Succubus/Incubus: Vice - Lust.  Schtick?  Seduction.
Belphegan: Vice - Sloth.  Schtick?  Get rich quick schemes.
Mammonite: Vice - Greed.  Schtick?  Telling you exactly where the loot is (nothing more).
Beelzebal: Vice - Gluttony.  Schtick?  Party till you puke.
Pit Fiend:  overlord of the devils.  Schtick?  Kicking your ass.

Hat tip to Collin de Plancy.  Demons, I decided, will just be interspersed throughout the other monsters, rather than as their own "type."  Why?  Because devils are fallen angels, so have a bit of "Law" to their make-up, if no longer their natures.  Demons are just pure Chaos/Entropy.

Now, do I want to do the Choirs of Angels?  Something to think about.


*I couldn't do this without at least one nod to Dante. 

Wednesday, September 4, 2013

Infernal Powers

I finally figured out what to do with demons and devils in D&D Mine.  I've always been mildly disappointed with the handling of demons and devils in AD&D and onwards.  Gygax and various successors to the D&D property were always so keyed to alignment when discussing them, and the whole "Bloodwar" Planescape thing just further cemented in my mind that in (A)D&D, the fiends were just more bags of combat powers and XP with a bit of lower planar fluff.

I'd decided a little while back what to do with devils.  I'll create seven types (or maybe eight to have an over-devil), each keyed to one of the Seven Classical Vices.  I'll mine my various print and online sources to figure out what names, appearances, and powers each devil shall receive.  Devils are tempters of mortals.  Their domain is Sin.  They could care less about unintelligent creatures.  They exist to tempt humans, demi-humans, and other intelligent creatures to do bad things.

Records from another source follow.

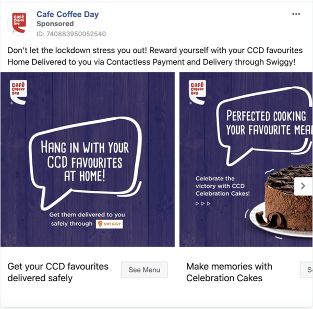The image size is (313, 309).
Task: Click 'Get them delivered to you' text in first image
Action: click(x=87, y=215)
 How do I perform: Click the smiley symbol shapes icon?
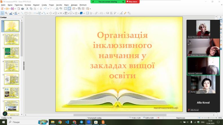[56, 13]
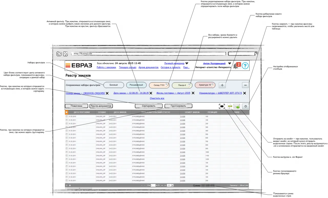Click the page number input field

(153, 185)
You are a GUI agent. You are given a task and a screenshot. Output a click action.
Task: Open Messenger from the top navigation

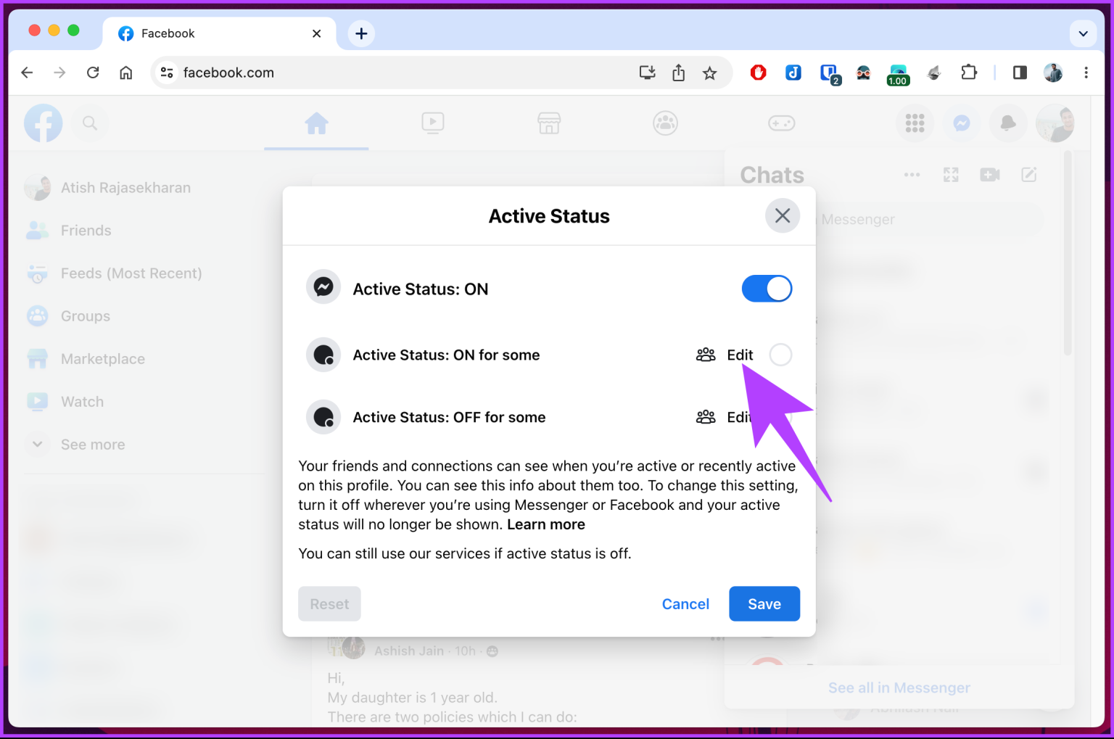coord(961,123)
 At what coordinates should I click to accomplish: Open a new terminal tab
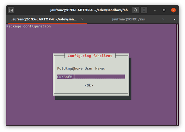(x=11, y=10)
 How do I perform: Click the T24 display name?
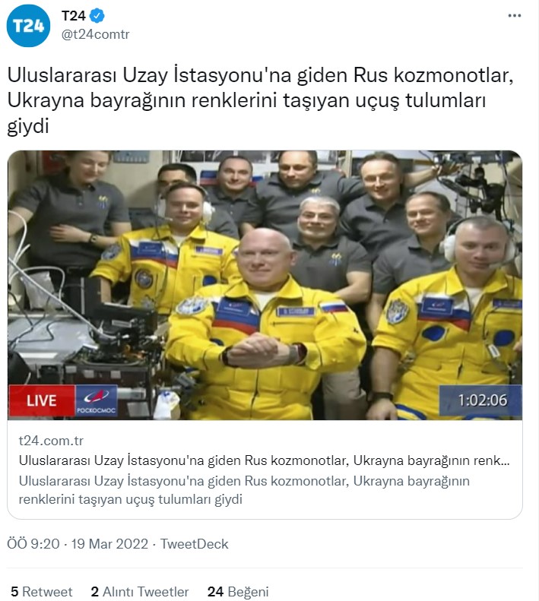[73, 16]
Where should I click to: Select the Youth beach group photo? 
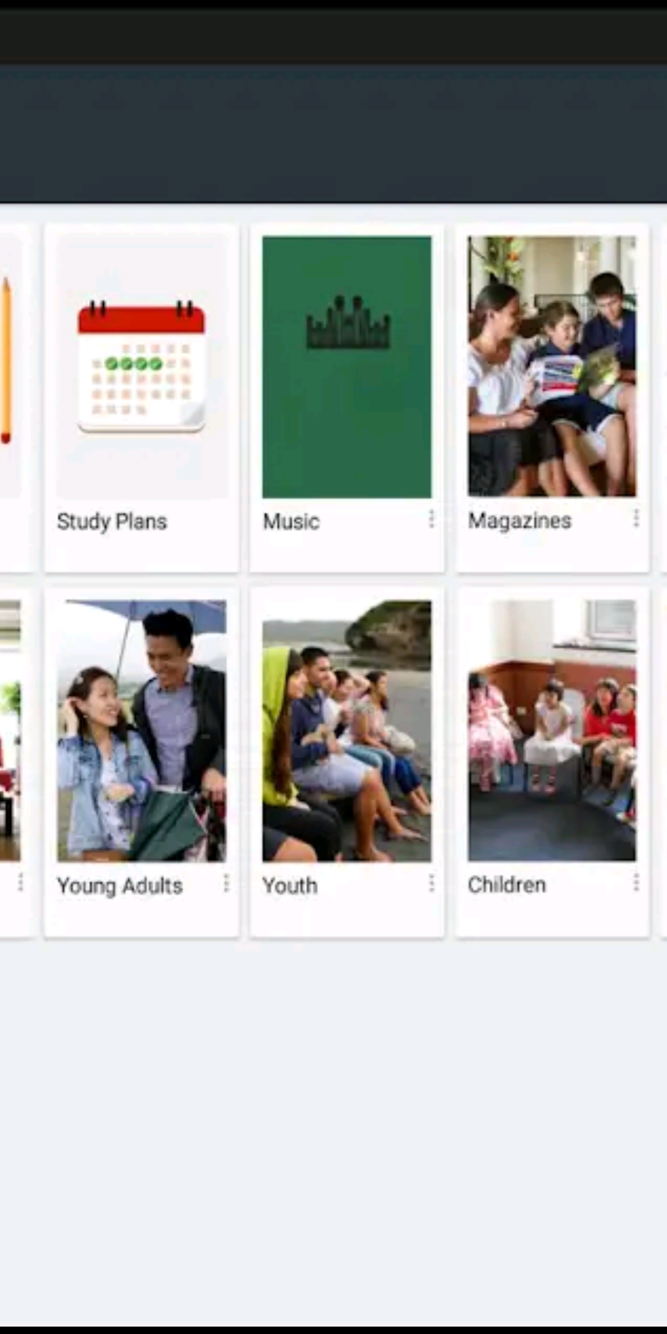click(x=346, y=731)
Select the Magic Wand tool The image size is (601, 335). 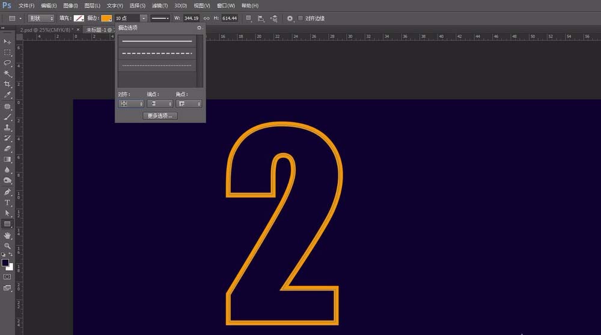click(x=7, y=73)
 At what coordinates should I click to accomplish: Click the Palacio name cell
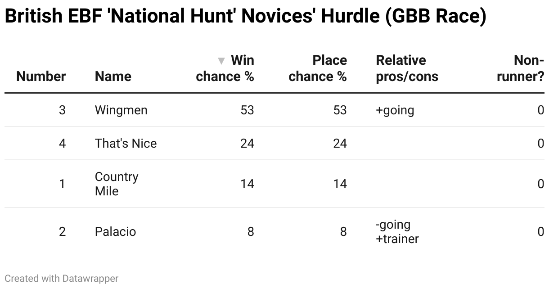coord(115,232)
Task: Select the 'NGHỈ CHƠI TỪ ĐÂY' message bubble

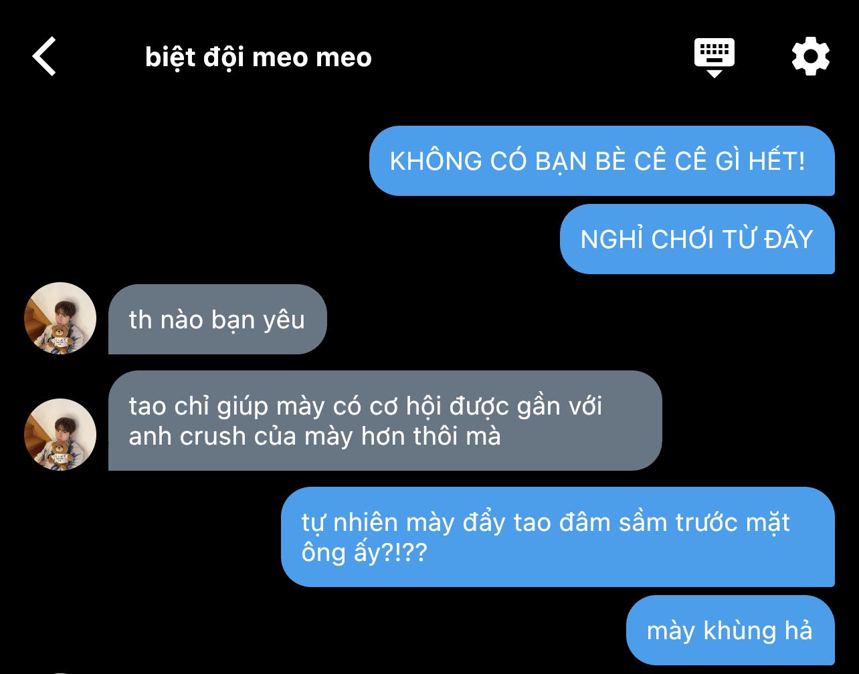Action: (x=697, y=239)
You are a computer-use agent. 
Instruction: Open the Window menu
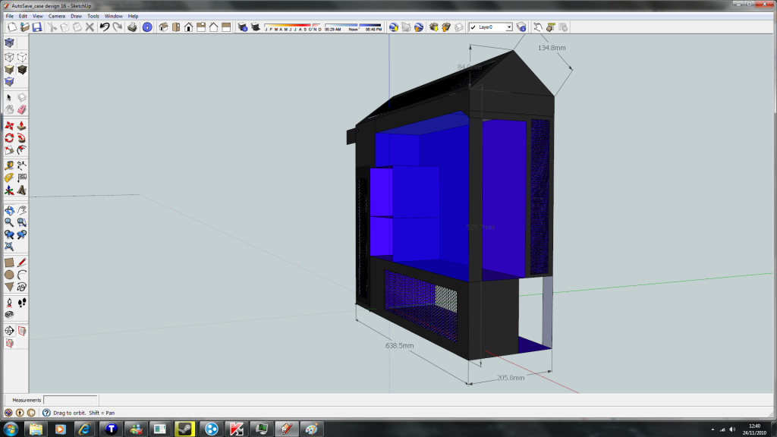113,15
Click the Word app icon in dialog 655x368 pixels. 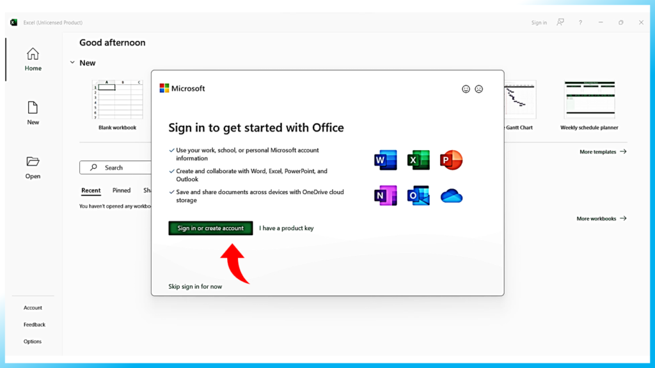click(385, 160)
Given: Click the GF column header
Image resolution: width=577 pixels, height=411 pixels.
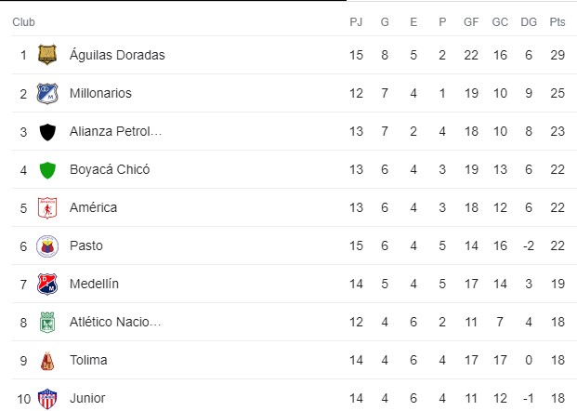Looking at the screenshot, I should coord(471,22).
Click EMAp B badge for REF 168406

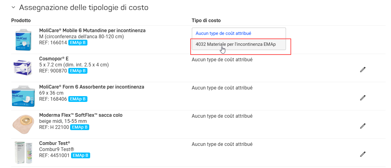click(78, 99)
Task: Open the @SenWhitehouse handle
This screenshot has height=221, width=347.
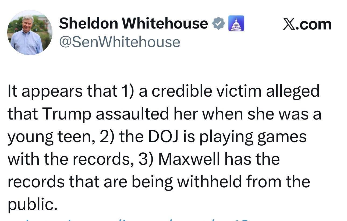Action: coord(119,42)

For demons, it finally struck me tonight.  Demons are forces of entropy.  Each demon type (not sure how many, and not sure whether they should all be stuck under one demon entry, or just listed by name in the general lists, as powers will likely vary quite a bit) will be about some sort of destructive force.  Rot, pestilence, decay, disease, dementia, discord, anarchy, etc.  They are the force trying to wind down the universe, break things apart.  As such, they would just as happily corrupt any living things (although a few with social/mental domains will of course focus on the humanoids).

So, both types are Chaotic (I come from Classic D&D, so just Law-Neutrality-Chaos for alignments in my game), and both types would be considered "evil," but both have very different flavors.

I'll likely borrow some of the AD&D devils, demons or daemons as inspiration, but refluff them to match the above.